Faut-il lui donner un sens, par un processus de théorisation (Munir, 2005), qui repose sur la capacité à élaborer un discours justifiant le changement et sa plus-value, et à mobiliser des alliés. Or dans un système aussi complexe que celui de la santé (institutionnalisé et pluraliste), une telle théorisation peut soit perdre de son potentiel (en raison du poids des institutions dominantes), soit se diluer en raison de la diversité des acteurs, du fait de formulations différentes (Grenier et al., 2020).
La construction de ce sens doit être fait en prenant appui sur tout ce terreau relationnel, au sein des établissements, ou sur les territoires, qui ont participé à surmonter (autant que possible) la crise.
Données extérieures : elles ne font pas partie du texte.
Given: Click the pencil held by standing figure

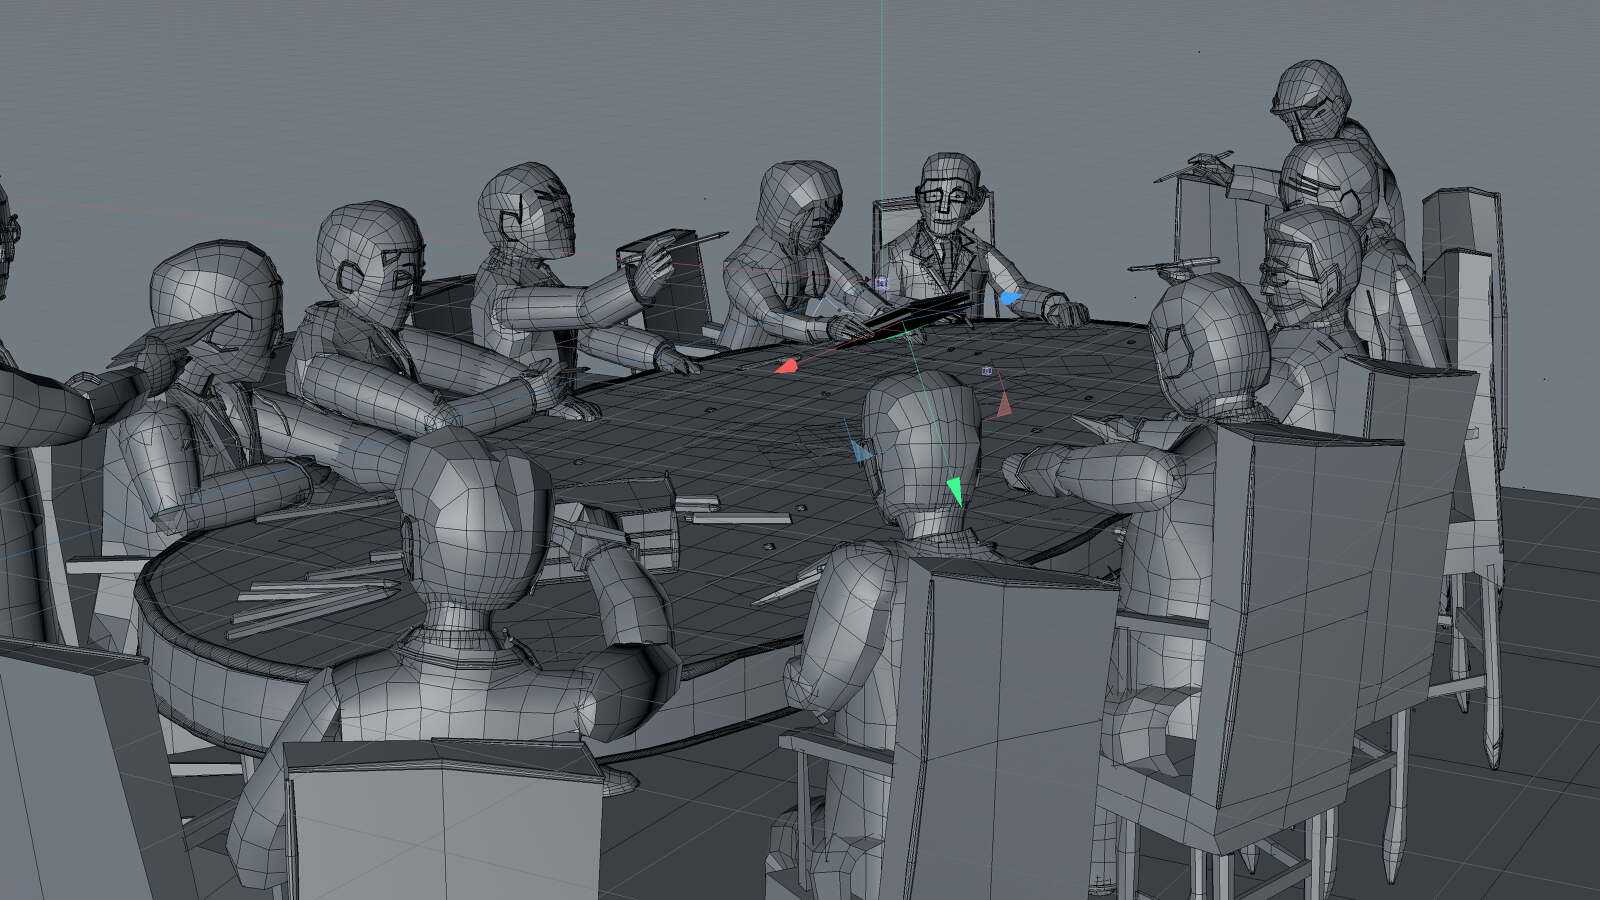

Faire circuler les « bonnes » pratiques, au sein des groupes gérant plusieurs établissements ou services, sur un territoire.
Quelques acteurs, tels qu’également des fédérations professionnelles, commencent à construire ces plates-formes d’échange de pratiques ; leur développement doit être encouragé.
En finir avec le « au plus juste ». La crise a révélé ce qu’on peut appeler un slack de solidarité, quand des individus, des entreprises, des commerçants… proposent spontanément leur aide et leur service.
Le « slack » désigne le « surplus » (temps, ressources), dont a priori on ne sait à quoi il peut servir, sauf quand il faut l’utiliser ! Schulman (1993) identifie deux types de slack : celui en ressources (surplus non strictement engagé dans des activités en cours) ; et celui de contrôle relatif au degré de liberté dans les activités organisationnelles (à savoir un ensemble d’action qui ne sont pas encadrées par des modes formels de pouvoir et de supervision).
C’est grâce à ces slacks que la crise se surmonte autant que possible au mieux. Puisse-t-on garder en mémoire cette leçon ; non seulement parce que d’aucun prédise la multiplication des crises à venir (sanitaire, pollution, inondation...) ; mais plus généralement parce que le slack est une condition importante pour toute organisation innovante, quand les individus ont « le temps », hors activités protocolisées et routinisées, d’imaginer différemment comment se renouveler.
Enfin revaloriser nombre de métiers en santé. Cette revalorisation doit être salariale mais aussi de contenu, par une réflexion sur des élargissements de tâches, et un sens donné au métier (compétence éthique, compétence relationnelle). C’est à cette condition également que le champ de la santé, ce bien commun, sera attractif pour tous ceux désireux d’exercer un « métier pour l’autre ».
La crise sanitaire est une opportunité pour le champ de la santé à condition de capitaliser et de diffuser les initiatives inspirantes.
Références
Garud, R., Karnøe, P. (2003), Bricolage versus breakthrough: distributed and embedded agency in technology entrepreneurship, Research Policy, 32(2), 277-300.
Grenier, C., Pauget, B., Hudebine, H. (2019), Quels renouvellements conceptuels pour soutenir l’innovation dans le champ de la santé ?, Innovations, n° thématique La Santé. Innovations de modernisation, 60(3), 5-14.
Grenier, C., Ibrahim, R., Duprat ,L. (2020), Comment organiser un tiers-lieu éphémère pour favoriser l’émergence d’innovations institutionnelles ? Le cas d’un pôle d’opérateurs de services à domicile, Innovations, 66(1), 89-115.
Munir, K. (2005), The Social Construction of Events: A Study of Institutional Change in the Photographic Field, Organization Studies, 26(1), 93-112.
Schulman, P. R. (1993), The Negotiated Order of Organizational Reliability, Administration & Society, 25(3), 353-372.
Tirole, J. (2016), Economie du bien commun, PUF.